Pra fechar, por mais que estejamos tão distantes de uma educação alimentar satisfatória e de medidas amplas que restrinjam o consumo de ultraprocessados, como a regulação da publicidade, o Guia Alimentar funciona ainda pra filtrar os profissionais de saúde, cientistas, jornalistas, influencers e políticos que merecem o nosso engajamento. Falou de alimentação? Tem que fazer referência ao documento baseado em evidências que nos enche de orgulho.
Fechamos por hoje?
Ameeeei escrever essa edição. Li o guia alimentar do Uruguai inteiro na fase da pesquisa pra esse texto e fiquei toda arrepiada de encontrar taaanta semelhança com o nosso, de ver o fruto do trabalho de cientistas brasileiros sendo respaldado dessa forma.
Mas adivinhe qual país acaba de atualizar suas diretrizes e não incluiu o conceito de ultraprocessado? Pois é. É esse aí que você pensou e que já citei mil vezes hoje hahahaha.

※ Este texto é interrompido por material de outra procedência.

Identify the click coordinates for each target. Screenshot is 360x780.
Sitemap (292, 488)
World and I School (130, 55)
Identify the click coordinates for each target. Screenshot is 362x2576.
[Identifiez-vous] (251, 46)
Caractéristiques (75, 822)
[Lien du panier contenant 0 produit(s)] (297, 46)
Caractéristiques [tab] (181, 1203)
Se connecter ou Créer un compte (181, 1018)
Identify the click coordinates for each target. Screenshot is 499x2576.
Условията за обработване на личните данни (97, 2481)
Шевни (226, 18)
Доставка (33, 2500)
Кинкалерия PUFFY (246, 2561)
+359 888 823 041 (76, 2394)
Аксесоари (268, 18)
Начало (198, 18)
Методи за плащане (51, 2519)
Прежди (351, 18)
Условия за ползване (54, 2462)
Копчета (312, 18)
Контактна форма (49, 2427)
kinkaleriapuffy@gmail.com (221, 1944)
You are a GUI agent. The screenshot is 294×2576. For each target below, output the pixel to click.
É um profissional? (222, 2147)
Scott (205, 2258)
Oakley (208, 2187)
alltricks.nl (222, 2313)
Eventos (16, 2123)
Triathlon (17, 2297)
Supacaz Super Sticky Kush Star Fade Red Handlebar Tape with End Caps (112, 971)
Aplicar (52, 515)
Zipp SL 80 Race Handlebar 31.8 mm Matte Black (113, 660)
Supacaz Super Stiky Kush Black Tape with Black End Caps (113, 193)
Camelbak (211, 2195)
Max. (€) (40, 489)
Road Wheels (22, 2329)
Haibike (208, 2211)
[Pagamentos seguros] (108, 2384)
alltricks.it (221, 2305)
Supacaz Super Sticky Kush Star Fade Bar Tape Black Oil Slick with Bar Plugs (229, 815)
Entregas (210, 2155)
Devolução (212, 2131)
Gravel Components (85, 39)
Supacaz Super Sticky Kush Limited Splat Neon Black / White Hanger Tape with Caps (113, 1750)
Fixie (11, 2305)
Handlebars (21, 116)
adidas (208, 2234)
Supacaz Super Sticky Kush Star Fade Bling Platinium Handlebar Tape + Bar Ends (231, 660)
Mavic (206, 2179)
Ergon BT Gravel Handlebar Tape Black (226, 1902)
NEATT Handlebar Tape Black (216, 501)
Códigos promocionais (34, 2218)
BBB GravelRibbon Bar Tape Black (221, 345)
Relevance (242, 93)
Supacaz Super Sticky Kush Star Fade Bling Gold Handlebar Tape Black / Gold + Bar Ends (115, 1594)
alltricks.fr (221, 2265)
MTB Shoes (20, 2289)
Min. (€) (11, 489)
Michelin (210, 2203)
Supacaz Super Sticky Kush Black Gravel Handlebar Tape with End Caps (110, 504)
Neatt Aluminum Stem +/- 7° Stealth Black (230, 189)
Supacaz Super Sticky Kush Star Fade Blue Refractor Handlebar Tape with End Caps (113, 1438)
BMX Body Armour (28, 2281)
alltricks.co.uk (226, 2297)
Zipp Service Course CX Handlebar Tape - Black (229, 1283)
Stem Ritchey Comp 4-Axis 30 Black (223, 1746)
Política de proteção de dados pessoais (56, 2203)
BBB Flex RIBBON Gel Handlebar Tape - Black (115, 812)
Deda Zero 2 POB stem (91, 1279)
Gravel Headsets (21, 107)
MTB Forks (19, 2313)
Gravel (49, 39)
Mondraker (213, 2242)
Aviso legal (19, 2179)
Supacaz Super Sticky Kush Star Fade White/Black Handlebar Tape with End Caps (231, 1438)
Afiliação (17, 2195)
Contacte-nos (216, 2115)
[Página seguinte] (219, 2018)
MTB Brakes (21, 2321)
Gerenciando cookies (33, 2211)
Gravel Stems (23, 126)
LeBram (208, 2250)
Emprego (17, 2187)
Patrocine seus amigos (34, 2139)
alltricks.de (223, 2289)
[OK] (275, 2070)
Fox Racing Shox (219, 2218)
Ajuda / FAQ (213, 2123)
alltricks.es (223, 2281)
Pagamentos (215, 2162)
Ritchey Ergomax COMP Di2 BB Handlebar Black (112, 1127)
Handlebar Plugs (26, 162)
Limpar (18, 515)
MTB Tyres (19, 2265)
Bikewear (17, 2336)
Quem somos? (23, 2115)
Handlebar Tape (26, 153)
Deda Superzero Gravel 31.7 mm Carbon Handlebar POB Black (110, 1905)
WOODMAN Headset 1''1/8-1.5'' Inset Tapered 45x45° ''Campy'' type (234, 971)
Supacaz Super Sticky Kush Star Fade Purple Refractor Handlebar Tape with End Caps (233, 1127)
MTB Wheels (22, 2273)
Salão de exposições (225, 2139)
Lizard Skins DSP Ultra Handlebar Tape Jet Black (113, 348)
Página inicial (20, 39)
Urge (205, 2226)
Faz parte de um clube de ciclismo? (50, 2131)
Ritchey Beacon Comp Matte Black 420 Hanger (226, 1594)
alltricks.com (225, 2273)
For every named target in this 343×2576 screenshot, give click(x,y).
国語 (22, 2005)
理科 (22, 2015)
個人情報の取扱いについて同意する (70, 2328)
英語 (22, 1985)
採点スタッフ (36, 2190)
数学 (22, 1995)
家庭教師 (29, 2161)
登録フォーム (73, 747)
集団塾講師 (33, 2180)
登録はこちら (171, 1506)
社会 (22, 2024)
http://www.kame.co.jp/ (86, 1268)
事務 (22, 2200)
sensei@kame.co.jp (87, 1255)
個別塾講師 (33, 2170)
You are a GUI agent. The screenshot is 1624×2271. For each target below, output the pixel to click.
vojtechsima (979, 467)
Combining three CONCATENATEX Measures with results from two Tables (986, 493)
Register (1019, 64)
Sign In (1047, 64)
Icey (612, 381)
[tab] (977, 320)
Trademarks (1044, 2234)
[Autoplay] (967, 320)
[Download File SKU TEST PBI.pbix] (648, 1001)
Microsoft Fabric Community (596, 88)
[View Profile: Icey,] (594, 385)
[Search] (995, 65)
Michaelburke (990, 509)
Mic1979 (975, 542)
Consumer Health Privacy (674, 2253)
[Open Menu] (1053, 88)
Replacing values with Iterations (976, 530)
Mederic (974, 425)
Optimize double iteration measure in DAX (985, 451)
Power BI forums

Obrigada pela companhia, pelo apoio de sempre e por acreditar junto comigo que a gente pode construir um sistema alimentar decente pra todo mundo.
Um beijo e até sábado que vem,
Juliana.
Que edição maravilhosa (como todas são)! Compartilhei com a família, com um lampejo de esperança de que eles deixem de endeusar os ultraprocessados
Juliana, amei o seu texto! Fiz uma viagem no tempo por conta do seu texto. Meus pais buscavam sempre se alimentar de alimentos sem venenos, mas os ultraprocessados eram glamourizados (e ainda são). Vejo que muitos ainda caem nas falácias dos ditos alimentos saudáveis e que tantos outros simplesmente não leem a lista de ingredientes. Acredito que temos muitos desafios pela frente, mas é uma vitória que a gente tenha o nosso guia!